In deze zaak vordert eiser, een discjockey in dienst bij gedaagde, een verklaring voor recht dat de Performance Management Cyclus (PMC) van toepassing is op zijn arbeidsovereenkomst en dat hij recht heeft op salarisverhogingen en indexatie. Eiser stelt dat hij altijd goed is beoordeeld en dat de PMC op hem van toepassing is, ondanks dat hij niet in een salarisschaal is ingedeeld. Gedaagde betwist dit en stelt dat er afwijkende afspraken zijn gemaakt die de PMC uitsluiten. De kantonrechter oordeelt dat de PMC regeling wel degelijk van toepassing is op eiser, en dat hij recht heeft op de jaarlijkse inflatiecorrectie en salarisverhogingen op basis van zijn functioneren. De rechter wijst de vorderingen van eiser toe, inclusief de betaling van achterstallige salarisverhogingen met wettelijke rente en de verstrekking van bruto-netto specificaties. Gedaagde wordt veroordeeld in de proceskosten.

Uitspraak

vonnis

RECHTBANK AMSTERDAM

Afdeling privaatrecht
zaaknummer: 10370413 CV EXPL 23-3163
vonnis van: 8 december 2023
fno.: 33494

vonnis van de kantonrechter

I n z a k e

[eiser]

wonende te [woonplaats]
eiser
nader te noemen: [eiser]
gemachtigde: mr. S.P.A. Bollen
t e g e n

de besloten vennootschap [gedaagde]

gevestigd te [plaats]
gedaagde
nader te noemen: [gedaagde]
gemachtigden: mrs. J.P.H. Zwemmer en J.W.M. van der Beek

VERLOOP VAN DE PROCEDURE

De kantonrechter gaat uit van de volgende processtukken en proceshandelingen:
- de dagvaarding van 24 februari 2023, met producties;
- de conclusie van antwoord, met producties;
- het instructievonnis;
- de dagbepaling mondelinge behandeling.
Voorafgaand aan de mondelinge behandeling hebben partijen nog producties ingestuurd. De mondelinge behandeling heeft plaatsgevonden op 23 oktober 2023. [eiser] is in persoon verschenen, vergezeld door de gemachtigde.
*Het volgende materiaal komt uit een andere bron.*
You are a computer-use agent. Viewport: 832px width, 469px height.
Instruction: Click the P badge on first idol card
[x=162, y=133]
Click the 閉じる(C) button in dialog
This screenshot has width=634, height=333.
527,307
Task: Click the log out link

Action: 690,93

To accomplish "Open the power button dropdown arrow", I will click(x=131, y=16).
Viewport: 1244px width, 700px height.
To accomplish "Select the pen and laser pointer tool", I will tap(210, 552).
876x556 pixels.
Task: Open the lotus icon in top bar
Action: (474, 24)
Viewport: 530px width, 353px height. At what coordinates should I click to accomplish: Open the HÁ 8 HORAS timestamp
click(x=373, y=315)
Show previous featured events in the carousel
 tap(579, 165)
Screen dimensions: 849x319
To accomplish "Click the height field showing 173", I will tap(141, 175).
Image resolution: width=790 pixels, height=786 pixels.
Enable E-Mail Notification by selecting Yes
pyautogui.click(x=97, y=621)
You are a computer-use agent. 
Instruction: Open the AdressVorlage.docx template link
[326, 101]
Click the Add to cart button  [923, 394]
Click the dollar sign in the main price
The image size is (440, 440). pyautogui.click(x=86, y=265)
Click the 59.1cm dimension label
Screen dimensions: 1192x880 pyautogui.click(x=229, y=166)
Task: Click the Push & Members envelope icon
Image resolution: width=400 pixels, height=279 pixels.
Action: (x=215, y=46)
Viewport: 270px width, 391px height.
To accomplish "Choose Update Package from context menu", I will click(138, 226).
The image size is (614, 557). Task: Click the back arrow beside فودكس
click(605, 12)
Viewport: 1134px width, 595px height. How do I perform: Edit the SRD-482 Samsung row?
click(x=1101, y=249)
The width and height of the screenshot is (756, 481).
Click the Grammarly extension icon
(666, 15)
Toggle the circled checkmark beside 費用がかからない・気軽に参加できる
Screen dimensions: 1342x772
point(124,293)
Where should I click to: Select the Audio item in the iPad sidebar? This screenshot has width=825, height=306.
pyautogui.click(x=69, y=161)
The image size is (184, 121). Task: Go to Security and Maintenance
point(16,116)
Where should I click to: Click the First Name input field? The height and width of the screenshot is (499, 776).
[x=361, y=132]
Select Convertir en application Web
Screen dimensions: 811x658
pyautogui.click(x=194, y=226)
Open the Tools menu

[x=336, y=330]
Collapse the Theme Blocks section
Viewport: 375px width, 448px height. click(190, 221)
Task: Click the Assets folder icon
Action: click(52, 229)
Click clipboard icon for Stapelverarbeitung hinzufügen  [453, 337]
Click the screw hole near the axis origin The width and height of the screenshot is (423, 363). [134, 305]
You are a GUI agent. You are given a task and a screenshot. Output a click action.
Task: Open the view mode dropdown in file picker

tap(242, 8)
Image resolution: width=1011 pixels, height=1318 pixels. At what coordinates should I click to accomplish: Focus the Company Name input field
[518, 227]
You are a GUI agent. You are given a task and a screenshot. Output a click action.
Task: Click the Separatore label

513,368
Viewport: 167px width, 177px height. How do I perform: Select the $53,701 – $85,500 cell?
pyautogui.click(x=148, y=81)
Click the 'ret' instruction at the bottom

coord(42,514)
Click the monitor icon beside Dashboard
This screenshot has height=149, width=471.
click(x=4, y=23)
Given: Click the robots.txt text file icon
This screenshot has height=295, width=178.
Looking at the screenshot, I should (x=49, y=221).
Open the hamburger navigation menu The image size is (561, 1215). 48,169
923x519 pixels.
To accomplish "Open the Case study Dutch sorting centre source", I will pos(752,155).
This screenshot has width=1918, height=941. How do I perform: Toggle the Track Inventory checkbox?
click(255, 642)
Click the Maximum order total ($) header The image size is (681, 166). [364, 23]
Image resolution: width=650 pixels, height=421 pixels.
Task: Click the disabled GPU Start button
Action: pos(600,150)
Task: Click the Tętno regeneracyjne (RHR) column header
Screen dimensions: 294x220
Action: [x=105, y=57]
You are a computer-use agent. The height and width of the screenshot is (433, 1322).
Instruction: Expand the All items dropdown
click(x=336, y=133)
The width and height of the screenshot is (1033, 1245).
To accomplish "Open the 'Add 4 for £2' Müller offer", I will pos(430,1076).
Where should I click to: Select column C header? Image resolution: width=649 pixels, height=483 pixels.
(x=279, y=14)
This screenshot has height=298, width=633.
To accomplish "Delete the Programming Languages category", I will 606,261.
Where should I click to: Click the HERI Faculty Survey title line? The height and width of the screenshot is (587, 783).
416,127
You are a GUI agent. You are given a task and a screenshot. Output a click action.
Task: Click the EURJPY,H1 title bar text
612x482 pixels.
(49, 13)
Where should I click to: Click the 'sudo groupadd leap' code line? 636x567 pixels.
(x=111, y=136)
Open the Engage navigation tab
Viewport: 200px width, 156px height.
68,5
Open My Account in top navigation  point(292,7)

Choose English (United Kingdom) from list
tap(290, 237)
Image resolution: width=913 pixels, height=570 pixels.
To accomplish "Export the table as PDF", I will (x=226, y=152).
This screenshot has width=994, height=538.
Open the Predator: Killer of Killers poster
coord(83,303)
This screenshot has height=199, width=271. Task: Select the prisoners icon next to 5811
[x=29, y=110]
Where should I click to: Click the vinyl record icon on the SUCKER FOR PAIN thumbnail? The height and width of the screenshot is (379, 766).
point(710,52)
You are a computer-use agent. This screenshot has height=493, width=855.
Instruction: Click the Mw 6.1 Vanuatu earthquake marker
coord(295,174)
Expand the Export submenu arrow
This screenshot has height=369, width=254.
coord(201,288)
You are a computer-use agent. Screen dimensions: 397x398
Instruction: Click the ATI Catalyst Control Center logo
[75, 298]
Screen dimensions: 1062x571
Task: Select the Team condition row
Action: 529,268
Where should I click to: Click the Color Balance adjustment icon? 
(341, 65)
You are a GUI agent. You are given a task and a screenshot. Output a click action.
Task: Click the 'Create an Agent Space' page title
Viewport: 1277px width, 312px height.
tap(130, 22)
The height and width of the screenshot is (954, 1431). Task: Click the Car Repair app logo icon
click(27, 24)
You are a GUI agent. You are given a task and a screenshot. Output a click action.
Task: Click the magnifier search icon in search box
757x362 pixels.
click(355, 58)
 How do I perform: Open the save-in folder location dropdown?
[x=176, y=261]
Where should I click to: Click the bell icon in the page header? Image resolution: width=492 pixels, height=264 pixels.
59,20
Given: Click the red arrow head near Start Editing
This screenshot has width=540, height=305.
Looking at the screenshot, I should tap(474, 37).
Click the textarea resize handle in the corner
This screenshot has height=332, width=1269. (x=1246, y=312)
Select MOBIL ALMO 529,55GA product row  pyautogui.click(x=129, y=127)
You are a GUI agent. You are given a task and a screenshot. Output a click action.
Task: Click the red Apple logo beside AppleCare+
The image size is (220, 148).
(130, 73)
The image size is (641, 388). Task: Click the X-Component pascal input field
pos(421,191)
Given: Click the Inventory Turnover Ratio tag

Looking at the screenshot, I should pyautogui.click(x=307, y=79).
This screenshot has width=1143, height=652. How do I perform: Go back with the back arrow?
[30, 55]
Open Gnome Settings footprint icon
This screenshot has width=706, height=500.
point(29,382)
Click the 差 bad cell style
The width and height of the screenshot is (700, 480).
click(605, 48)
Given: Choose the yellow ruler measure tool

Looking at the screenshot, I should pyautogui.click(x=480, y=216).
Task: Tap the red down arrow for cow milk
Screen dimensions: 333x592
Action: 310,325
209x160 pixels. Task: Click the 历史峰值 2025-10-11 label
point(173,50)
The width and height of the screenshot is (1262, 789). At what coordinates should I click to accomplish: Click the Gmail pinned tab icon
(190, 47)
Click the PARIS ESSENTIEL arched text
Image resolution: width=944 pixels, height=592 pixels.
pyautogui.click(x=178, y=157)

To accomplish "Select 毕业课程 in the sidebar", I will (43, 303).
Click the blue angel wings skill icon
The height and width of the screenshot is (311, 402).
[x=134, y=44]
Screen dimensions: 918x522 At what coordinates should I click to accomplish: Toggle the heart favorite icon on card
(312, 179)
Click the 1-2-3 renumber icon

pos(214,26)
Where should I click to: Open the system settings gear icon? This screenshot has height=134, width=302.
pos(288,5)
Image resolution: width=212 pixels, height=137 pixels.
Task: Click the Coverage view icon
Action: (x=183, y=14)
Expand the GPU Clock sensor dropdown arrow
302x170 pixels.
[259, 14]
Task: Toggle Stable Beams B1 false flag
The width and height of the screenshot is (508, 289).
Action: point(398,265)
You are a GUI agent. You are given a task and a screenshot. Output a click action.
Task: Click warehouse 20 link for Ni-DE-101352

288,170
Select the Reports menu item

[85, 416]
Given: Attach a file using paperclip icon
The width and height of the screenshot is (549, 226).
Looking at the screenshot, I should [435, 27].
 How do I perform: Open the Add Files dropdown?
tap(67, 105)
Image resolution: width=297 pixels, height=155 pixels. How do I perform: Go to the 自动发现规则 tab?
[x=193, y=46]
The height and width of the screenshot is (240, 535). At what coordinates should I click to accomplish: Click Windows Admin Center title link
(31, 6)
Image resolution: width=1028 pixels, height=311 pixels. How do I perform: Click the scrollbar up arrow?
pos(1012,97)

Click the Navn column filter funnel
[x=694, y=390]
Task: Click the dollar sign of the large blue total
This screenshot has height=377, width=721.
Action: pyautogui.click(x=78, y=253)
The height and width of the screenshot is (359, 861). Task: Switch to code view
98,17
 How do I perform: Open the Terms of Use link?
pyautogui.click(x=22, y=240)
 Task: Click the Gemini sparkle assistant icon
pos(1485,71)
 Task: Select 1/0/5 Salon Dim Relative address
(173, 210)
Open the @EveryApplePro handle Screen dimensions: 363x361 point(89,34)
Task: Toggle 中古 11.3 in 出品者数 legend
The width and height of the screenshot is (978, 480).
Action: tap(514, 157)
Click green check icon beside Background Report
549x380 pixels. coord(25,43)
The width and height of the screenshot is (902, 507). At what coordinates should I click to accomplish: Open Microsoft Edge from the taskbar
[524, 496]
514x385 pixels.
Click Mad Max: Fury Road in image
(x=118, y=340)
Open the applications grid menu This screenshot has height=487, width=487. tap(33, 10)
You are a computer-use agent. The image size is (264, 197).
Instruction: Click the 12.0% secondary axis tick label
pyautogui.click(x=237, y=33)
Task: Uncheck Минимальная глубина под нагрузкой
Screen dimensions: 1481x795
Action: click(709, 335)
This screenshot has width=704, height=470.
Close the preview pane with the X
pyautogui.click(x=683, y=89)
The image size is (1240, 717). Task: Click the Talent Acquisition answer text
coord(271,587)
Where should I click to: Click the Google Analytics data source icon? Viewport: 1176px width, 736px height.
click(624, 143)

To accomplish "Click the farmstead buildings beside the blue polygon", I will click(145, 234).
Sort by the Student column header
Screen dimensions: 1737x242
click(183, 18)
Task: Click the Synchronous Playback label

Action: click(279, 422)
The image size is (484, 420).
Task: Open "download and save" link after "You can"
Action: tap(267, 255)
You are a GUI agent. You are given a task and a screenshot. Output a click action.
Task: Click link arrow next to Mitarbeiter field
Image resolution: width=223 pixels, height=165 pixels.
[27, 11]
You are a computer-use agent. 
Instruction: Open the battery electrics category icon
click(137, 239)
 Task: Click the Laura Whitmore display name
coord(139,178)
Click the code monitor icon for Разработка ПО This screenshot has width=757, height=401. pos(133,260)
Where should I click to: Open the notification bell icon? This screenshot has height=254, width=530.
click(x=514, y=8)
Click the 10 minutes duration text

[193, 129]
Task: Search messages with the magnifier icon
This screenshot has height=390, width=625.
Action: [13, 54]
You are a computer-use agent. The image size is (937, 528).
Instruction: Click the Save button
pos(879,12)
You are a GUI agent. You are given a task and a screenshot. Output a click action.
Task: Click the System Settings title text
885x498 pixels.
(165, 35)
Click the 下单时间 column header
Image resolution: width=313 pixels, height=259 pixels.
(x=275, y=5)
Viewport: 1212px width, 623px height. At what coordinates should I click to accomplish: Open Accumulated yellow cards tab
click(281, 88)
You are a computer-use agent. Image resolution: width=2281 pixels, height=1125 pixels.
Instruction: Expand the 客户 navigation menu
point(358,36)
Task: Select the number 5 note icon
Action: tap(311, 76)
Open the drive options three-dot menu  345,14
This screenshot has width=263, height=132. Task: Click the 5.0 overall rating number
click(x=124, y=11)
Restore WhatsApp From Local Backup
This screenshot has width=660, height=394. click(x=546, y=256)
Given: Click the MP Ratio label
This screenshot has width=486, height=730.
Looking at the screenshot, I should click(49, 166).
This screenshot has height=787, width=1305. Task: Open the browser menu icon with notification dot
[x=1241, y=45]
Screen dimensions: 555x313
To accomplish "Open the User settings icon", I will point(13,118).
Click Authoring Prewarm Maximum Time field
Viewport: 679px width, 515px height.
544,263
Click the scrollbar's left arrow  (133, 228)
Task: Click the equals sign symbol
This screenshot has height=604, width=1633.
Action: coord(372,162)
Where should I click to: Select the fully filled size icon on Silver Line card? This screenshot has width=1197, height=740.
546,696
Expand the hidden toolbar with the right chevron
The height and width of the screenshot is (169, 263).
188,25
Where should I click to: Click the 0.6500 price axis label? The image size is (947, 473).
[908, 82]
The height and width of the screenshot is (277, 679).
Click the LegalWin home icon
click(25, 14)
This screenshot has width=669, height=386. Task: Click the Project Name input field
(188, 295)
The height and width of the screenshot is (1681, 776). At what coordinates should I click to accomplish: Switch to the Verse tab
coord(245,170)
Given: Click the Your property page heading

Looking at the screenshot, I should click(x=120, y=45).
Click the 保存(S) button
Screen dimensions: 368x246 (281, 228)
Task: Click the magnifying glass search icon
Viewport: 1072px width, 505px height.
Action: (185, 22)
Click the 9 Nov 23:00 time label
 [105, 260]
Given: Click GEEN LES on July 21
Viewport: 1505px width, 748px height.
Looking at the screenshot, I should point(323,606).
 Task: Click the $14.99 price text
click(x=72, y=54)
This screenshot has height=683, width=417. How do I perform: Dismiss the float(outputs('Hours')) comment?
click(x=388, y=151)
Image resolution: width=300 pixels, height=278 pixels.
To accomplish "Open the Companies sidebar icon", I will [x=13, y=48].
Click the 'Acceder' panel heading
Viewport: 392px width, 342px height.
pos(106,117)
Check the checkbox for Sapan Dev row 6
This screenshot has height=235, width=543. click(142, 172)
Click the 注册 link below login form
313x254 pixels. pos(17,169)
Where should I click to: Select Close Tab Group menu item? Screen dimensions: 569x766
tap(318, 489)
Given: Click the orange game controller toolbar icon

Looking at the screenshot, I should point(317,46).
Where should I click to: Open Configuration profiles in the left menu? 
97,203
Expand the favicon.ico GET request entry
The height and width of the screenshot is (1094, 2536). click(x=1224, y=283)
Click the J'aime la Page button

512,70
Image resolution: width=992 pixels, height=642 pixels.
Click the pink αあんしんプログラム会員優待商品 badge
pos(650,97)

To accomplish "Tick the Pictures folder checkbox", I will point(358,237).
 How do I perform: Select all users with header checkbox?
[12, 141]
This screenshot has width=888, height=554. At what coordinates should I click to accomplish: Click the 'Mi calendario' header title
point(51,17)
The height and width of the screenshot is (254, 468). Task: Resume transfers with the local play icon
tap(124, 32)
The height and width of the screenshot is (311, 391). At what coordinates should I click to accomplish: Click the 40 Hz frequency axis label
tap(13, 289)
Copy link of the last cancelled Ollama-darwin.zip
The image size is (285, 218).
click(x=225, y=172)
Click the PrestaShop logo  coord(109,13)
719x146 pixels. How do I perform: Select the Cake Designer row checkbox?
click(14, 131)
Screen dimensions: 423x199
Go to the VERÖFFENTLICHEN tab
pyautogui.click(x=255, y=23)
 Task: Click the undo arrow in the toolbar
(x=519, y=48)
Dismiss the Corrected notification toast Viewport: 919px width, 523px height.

Namens [gedaagde] is verschenen dhr. [naam 1] en mw. [naam 2] , vergezeld door de gemachtigden. Partijen zijn gehoord en hebben hun standpunten toegelicht, mede aan de hand van een pleitnota, en hebben vragen van de kantonrechter beantwoord. Ten slotte is vonnis gevraagd en is een datum voor vonnis bepaald.

GRONDEN VAN DE BESLISSING

Feiten

1. Als gesteld en niet (voldoende) weersproken staat het volgende vast:
1.1.
[eiser] is sinds [datum] bij [gedaagde] in dienst als discjockey voor 40 uur per week, tegen een salaris van laatstelijk [salaris] bruto per maand, exclusief emolumenten en vakantiegeld.
1.2.
[eiser] is bekend onder zijn artiestennaam ‘ [artiestennaam] ’, en is één van de ‘gezichten’ van [gedaagde] . Hij won tweemaal de [prijs] (namelijk in [jaar] en [jaar] ).
1.3.
In de arbeidsovereenkomst van [eiser] staat in artikel 1.6 en 4.3 en 4.4:
1.6. Op deze Arbeidsovereenkomst is tevens van toepassing de nu en in de toekomst geldende Personeelsgids 538 groep (hierna: “Personeelsgids”) die integraal deel uitmaakt van deze Arbeidsovereenkomst. Werknemer verklaart deze ontvangen te hebben en zich van de inhoud te hebben vergewist. De Personeelsgids is van toepassing voor zover daarvan in deze Arbeidsovereenkomst niet is afgeweken. In geval van strijdigheid met de Personeelsgids prevaleren de bepalingen uit deze Arbeidsovereenkomst.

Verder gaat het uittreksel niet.